Medical billing is a process whereby the medical billing specialist submit claims to health insurance companies to ensure payment for the services provided to a patient by a doctor or another health care provider. Medical billing specialists are also responsible for contacting insurance companies, Medicare and Medicaid to follow up on unpaid claims and to deal with problem claims. The process of medical billing is generally the same regardless of whether the insurance company is privately owned or is owned by the government.
The Claim Cycle..
Patient visits the doctor..
Physician treats the patient
Medical record is created (Physician dictates and Medical Transcriptionist transcribes the dictation)
Patient demographics and treatment is documented
Medical record contains chief complaint, history, examination, lab orders/tests, treatment plan and other pertinent information
Medical record is analyzed and appropriate codes assigned (Diagnosis/Procedures/Supplies)
The codes are entered into the claim form (CMS-1500) and submitted to the health insurance company
Insurance analyzes the codes and checks for medical necessity, charged amount, proper use of modifers, etc.
Patient eligibility, physician credentials, medical necessity (reason for visit) is established
Payment is given to the physician for the services provided to the patient.

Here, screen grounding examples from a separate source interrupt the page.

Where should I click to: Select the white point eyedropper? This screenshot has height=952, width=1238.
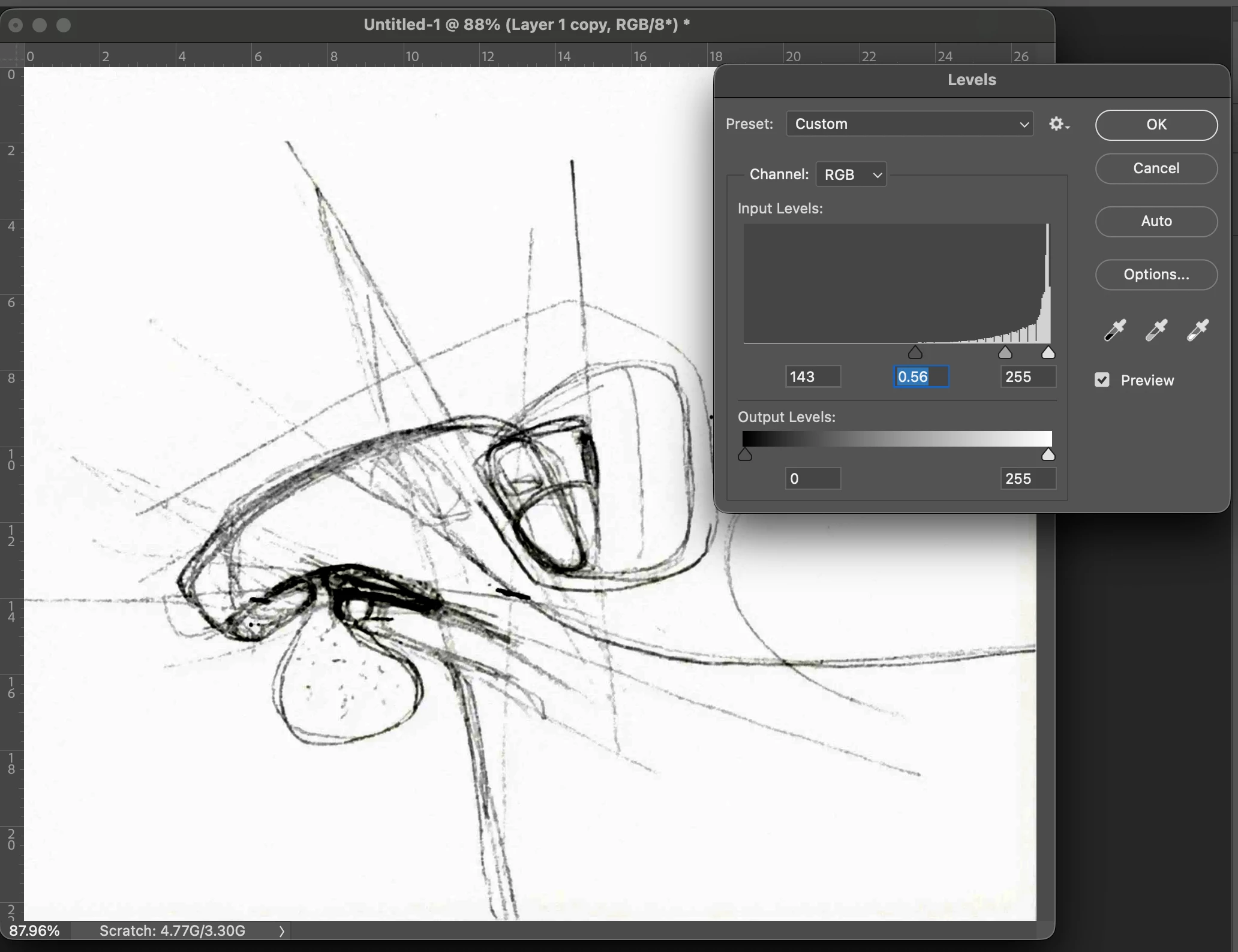click(1197, 330)
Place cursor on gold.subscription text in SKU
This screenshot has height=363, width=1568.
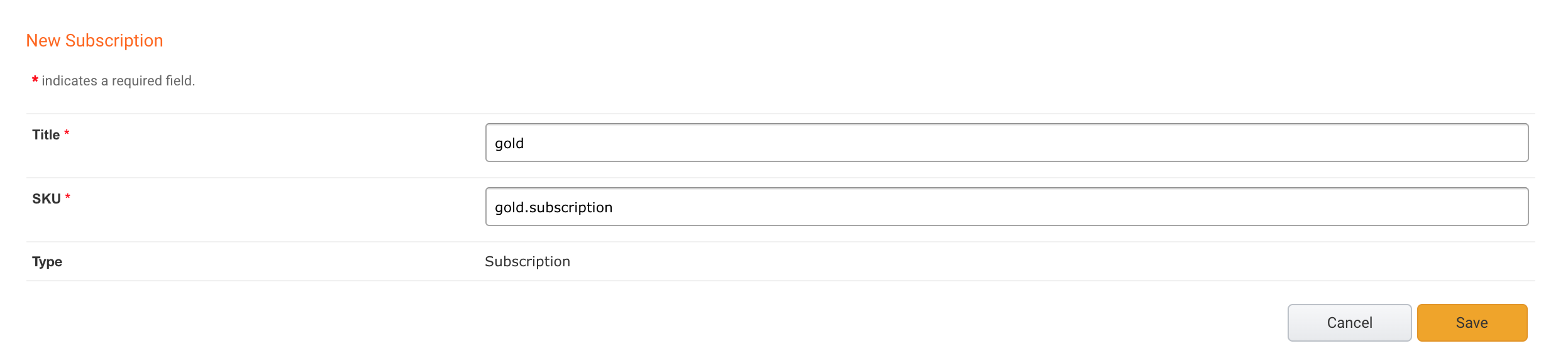(554, 208)
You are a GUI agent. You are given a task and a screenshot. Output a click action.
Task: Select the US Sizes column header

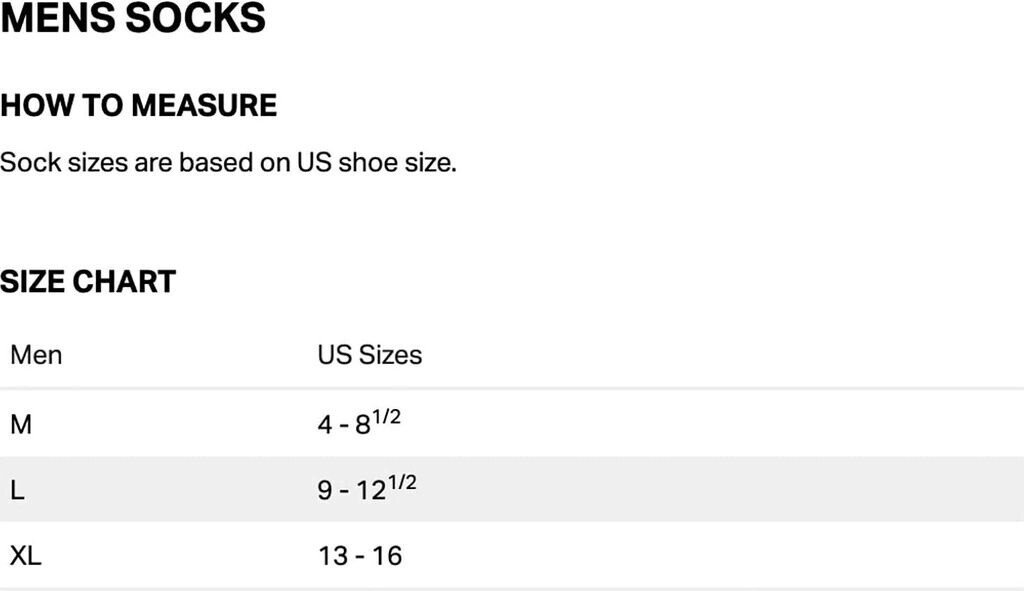pos(370,355)
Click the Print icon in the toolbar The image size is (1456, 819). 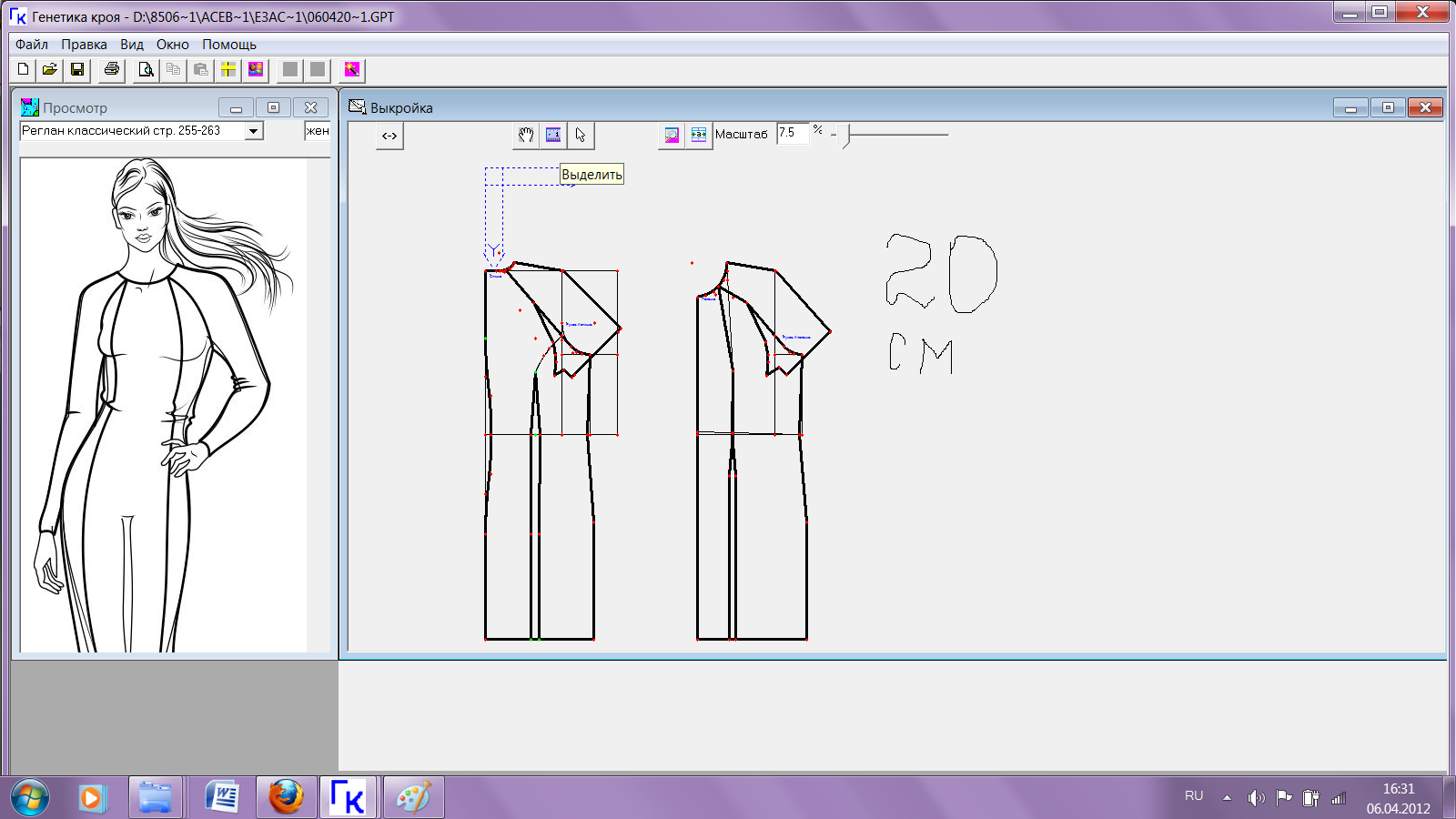pyautogui.click(x=112, y=69)
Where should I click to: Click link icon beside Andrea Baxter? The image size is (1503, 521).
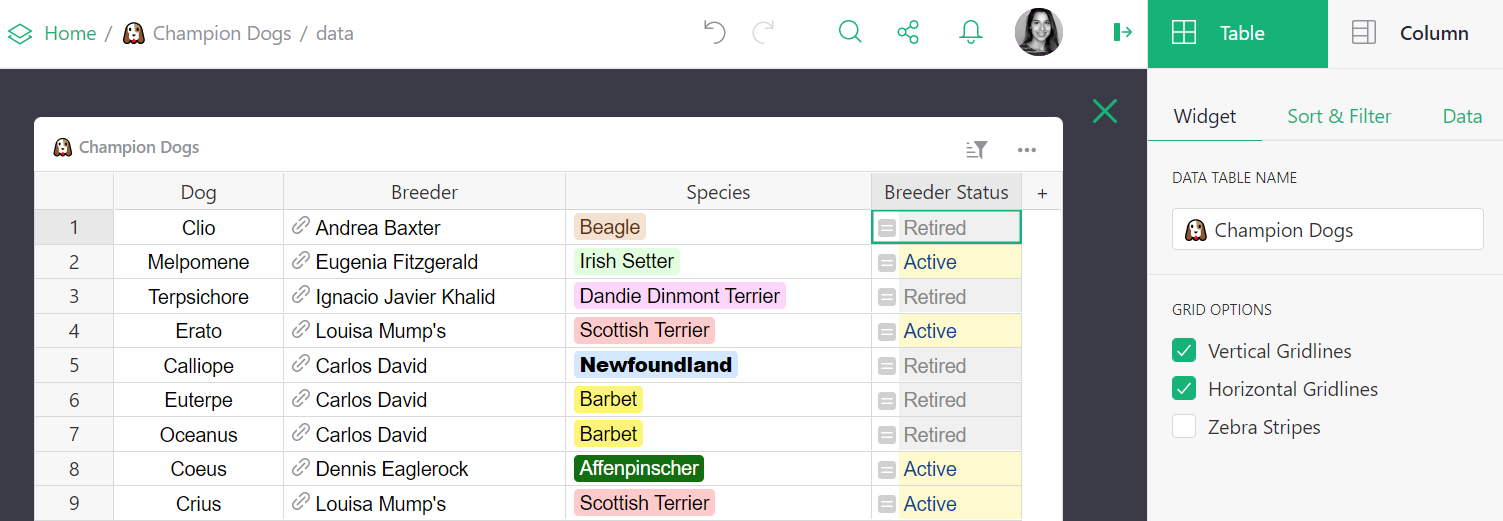300,227
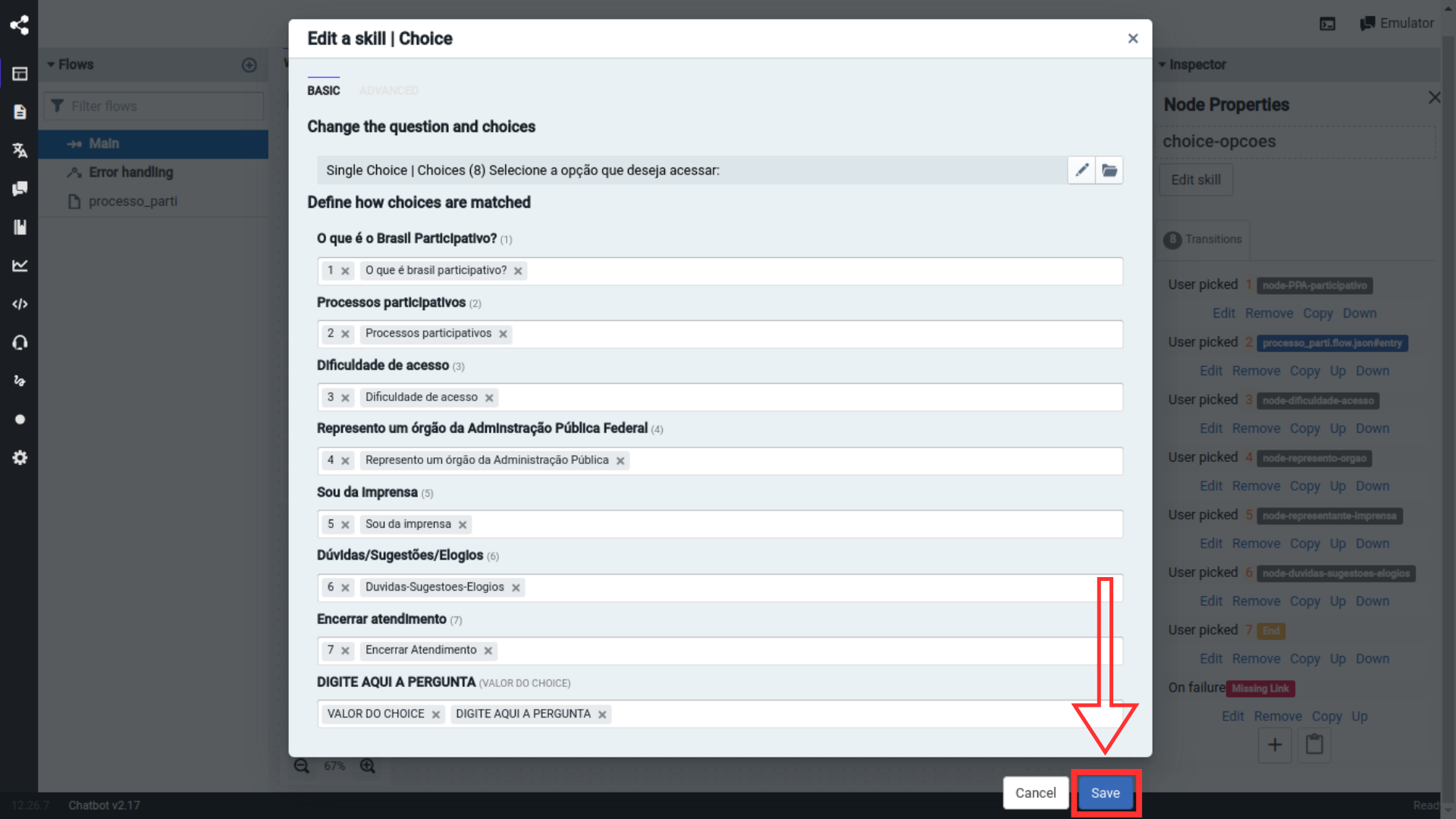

Medical billing specialists enter patient demographic details such as name, date of birth, address, insurance details, medical history, guarantor, codes and other details as provided by the patient and physician.
Medical Biller Responsibilities:
Registering of patient information.
Performing insurance verification, pre-authorization and referral tasks.
Preparing and posting transactions on day sheets, charge tickets and patient accounts.
Coding and billing insurance claims.
Collecting patient payments and performing collection activities.
In the office, a patient was diagnosed as having right knee pain. The physician performed right knee X ray, 2 views.
Step-1 Code the Diagnosis: Knee pain. Locate the bolded main term Pain in the ICD-10-CM Alphabetic Index, then locate subterms 'joint', then 'knee'. In the Tabular List, locate M25.569 Pain in joint. The knee is part of the lower leg as defined at the beginning of the chapter.
Code the Procedure: Knee X ray. Locate the bolded main term Knee in the CPT Index, then locate subterm 'X-ray'. [CPT coding will be discussed in detail in further modules.] The code range given is 73560-73564. Indented entries for arthrography and bilateral do not apply in this case. Go to the Radiology Section, then locate 'Lower Extremities'. CPT code 73560 identifies Radiologic examination, knee; 1 or 2 views which describes the procedure performed. [Remember: There is no need to remember the codes; always refer to the manuals. Real-world coding and national certification exams are 'open book'.]
Verify the patient name, age, DOB, address, insurance ID, etc.
Enter all these details in the CMS 1500 Form. (This form will be discussed in detail in Module 23.)
Submit the Claim to Insurance.
Insurance analyzes the codes. As 73560 is performed for code M25.569, insurance pays the physician.
In summary, the Medical Coder assigns the codes based on the documentation in the Medical Record. The Medical Biller enters the codes in the claim form, verifies the insurance, prepares the claim and submits to the appropriate insurance entity.